The transformation will require patient and provider losing their fear of death and surrendering their unspoken idea that death is the ultimate failure of healthcare. Death is a part of life and, in that, it cannot forever be postponed, it must not be seen as the ultimate negative outcome of healthcare delivery. While the foundation of healthcare is that we will do no harm, recognizing the limitations of our abilities and the inevitability of death can lead us to more rational end-of-life healthcare choices.
Public policy can determine whether healthcare is reformed or transformed
First, that policy must acknowledge that governmental policy created the current conditions. Payment by "piece work" put the government's check book in providers' hands. The Providers only benefited; they did not create the system which rewarded over-utilization and expansion of services.
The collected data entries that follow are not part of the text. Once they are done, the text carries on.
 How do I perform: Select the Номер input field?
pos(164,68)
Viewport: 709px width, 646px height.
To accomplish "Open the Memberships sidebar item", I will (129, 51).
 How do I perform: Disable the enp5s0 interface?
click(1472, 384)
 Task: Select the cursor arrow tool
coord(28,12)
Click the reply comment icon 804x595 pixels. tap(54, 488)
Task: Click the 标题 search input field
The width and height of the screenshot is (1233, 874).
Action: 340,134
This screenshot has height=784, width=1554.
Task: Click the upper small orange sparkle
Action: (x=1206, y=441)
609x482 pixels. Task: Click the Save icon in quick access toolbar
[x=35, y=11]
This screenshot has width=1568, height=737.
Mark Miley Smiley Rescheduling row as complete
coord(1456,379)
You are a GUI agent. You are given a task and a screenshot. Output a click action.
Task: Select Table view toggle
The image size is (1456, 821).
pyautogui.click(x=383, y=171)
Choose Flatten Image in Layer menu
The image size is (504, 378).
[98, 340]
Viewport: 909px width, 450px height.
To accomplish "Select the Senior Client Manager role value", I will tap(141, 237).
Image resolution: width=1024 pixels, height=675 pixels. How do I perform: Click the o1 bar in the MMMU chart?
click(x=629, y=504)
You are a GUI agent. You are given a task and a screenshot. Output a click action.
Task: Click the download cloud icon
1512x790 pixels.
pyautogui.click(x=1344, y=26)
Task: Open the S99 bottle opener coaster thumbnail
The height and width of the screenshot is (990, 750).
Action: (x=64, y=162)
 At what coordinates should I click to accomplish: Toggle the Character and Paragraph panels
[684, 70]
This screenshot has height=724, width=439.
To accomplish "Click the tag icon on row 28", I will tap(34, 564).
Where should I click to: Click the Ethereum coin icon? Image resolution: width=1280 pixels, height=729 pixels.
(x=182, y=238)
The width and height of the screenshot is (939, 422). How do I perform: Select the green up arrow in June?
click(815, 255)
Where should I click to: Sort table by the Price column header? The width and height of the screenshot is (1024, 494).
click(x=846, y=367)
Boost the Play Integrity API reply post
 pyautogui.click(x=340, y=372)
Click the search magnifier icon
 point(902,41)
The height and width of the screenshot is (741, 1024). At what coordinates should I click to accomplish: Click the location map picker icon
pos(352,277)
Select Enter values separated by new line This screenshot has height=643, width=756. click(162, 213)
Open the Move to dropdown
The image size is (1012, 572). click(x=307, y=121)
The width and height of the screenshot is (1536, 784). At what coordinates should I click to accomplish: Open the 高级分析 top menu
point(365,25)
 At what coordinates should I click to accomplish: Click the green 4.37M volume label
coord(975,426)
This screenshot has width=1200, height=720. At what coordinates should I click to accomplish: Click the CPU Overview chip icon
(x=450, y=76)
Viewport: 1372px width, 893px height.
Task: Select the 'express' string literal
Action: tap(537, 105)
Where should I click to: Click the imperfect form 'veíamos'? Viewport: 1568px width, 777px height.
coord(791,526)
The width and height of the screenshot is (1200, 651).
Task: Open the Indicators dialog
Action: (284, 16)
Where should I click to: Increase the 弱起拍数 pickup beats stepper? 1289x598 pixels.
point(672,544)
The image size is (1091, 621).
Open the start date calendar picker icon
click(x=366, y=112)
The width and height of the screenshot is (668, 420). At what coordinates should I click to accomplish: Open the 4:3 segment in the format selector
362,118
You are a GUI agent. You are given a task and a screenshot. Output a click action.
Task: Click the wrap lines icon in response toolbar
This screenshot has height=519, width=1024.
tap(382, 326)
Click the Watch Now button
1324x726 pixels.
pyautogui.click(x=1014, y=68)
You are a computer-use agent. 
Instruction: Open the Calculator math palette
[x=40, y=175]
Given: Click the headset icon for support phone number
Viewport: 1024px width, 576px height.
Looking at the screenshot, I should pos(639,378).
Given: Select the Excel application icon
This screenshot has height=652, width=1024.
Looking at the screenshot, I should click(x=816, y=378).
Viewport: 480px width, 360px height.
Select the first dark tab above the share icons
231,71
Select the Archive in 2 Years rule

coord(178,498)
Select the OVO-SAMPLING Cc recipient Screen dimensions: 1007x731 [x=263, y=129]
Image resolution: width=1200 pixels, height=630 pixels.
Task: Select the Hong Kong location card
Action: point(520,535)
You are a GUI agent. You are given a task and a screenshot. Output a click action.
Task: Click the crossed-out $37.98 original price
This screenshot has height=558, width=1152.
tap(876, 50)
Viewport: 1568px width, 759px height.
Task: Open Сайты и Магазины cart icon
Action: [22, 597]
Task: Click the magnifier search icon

Second, the healthcare system must reward what is valued and what the system wants to promote. In that all of the transformative issues in healthcare are relational rather than technological, the system must promote relationships by rewarding efforts to restore the provider/patient relationship as the basis of care. Even specialist reimbursement should be increased for personal patient management even while the payment for procedures is decreased. The expertise of the specialist benefits patient care without necessarily requiring expensive procedures.
Third, public policy must place the patient at the center of concern in the healthcare equation, but also must place the patient at the center of responsibility. Patients cannot be allowed to be passive in their care and they cannot transfer their responsibility for their own care to anyone else.
Fourth, healthcare policy must pay for educational medical services but not in such a way as to create a new industry. Providers who create educational opportunities for their patients should be rewarded for doing so.
Fifth, as patients cannot be passive in medical decision making, they cannot be passive in the utilization of resources. No one would argue that a sick person should be denied care unless they can pay for it. However, if a patient continues an activity which adversely affects their healthcare, there should be consequences and those should be partially financial.
Sixth, one side of the healthcare debate argues that improved preventive care will produce dramatic savings in healthcare cost. The other side argues that dramatic decreases in care will be produced by tort reform. Neither is likely to be true. The transformation of healthcare delivery will result in improved preventive care and will result in fewer instances of patient dissatisfaction with their care and/or instances of patient injury, thus decreasing legal actions against providers. Neither, as a primary initiative, will transform healthcare.
Seventh, SETMA and many physicians, nurse practitioners and other healthcare professionals with whom I have contact are working toward transforming their practices of medicine to fulfill the promise of the metamorphosis of healthcare. They all illustrate the final principle of transformation. To be lasting and to be effective, it will be done one practice at a time. At some point, we will reach critical mass and we will see the impact upon our community and upon our country.
Public policy will require some action to make changes in our healthcare system. What is imperative is that those changes which are directed at reforming the system do not ultimately prevent the transforming of the system.